Enter Bud Craig, a mathematician who strayed into a neuroscience class where they were doing single cell analysis of thalamic neurons, got hooked and changed to neurology. Struck by a number of anomalies in the explanation of these two sensory pathways from the body to the brain, he determined to work out their neuroanatomy. Fast forward 25 years and his extensive catalogue of new discoveries have revolutionised our understanding of emotion and sensation. We learn that pain, and all the sensations ascending in the contralateral pathway, target the emotional brain, not the sensory cortex, so representing emotions rather than sensations; indeed inflammation (interleukines, cytokines), and hypoxia, itch metabolites, plus many others, similarly feed into the emotional brain. We learn that these bodily emotions, positive (that is, affiliative touch — see below) and negative (that is, pain) feed into 2 opposite emotional cortical areas, the left and right insulae respectively, one in each hemisphere, which perform a power calculation by opposing (inhibiting) each other; the negative inhibits the positive and vice versa; ultimately this summated (positive minus negative) power decides if we approach or withdraw from our environment.
This opposition explains how happiness and touch can reduce inflammation and pain, and how pain and inflammation can cause depression. We learn that the ‘fine’ touch fibres ascending in the contralateral pathway actually represent a newly-isolated affiliative social bonding system centred on the hairy parts of the body, upper arms, shoulder and back, it has as many nerve endings as the classical somatosensory cortical system of touch, but again this system heads for the emotional areas. This boosts the positive emotional power in the touched and inhibits pain. When we see another person in distress our natural emotional response will be to touch these areas; for a baby with colic we will stroke the back, in a distressed patient recalling trauma, we touch the upper arm.

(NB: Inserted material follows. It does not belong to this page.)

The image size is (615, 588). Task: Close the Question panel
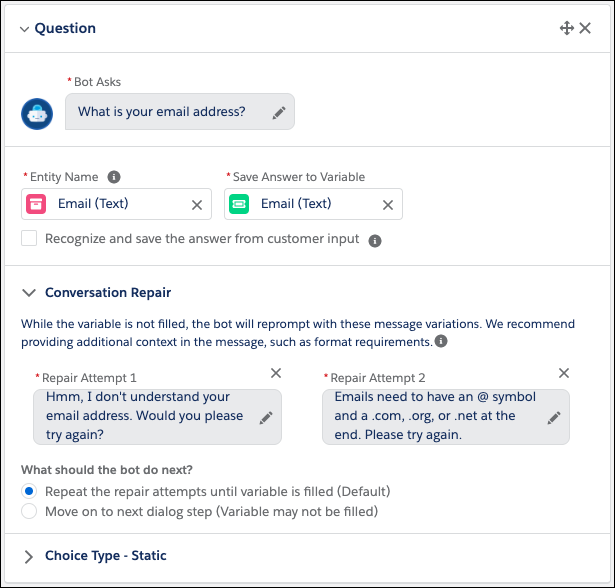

This is just a flavour of the many new biological concepts Craig has researched and elucidated that, in my opinion, all doctors should understand, as they provide powerful new insights into mood disorders. Craig is the man who discovered how it all fits together, this is the new face of neurobiology. The book provides a fascinating and compelling account and will change your perception of the relationship between mind and body, and of yourself as a human being.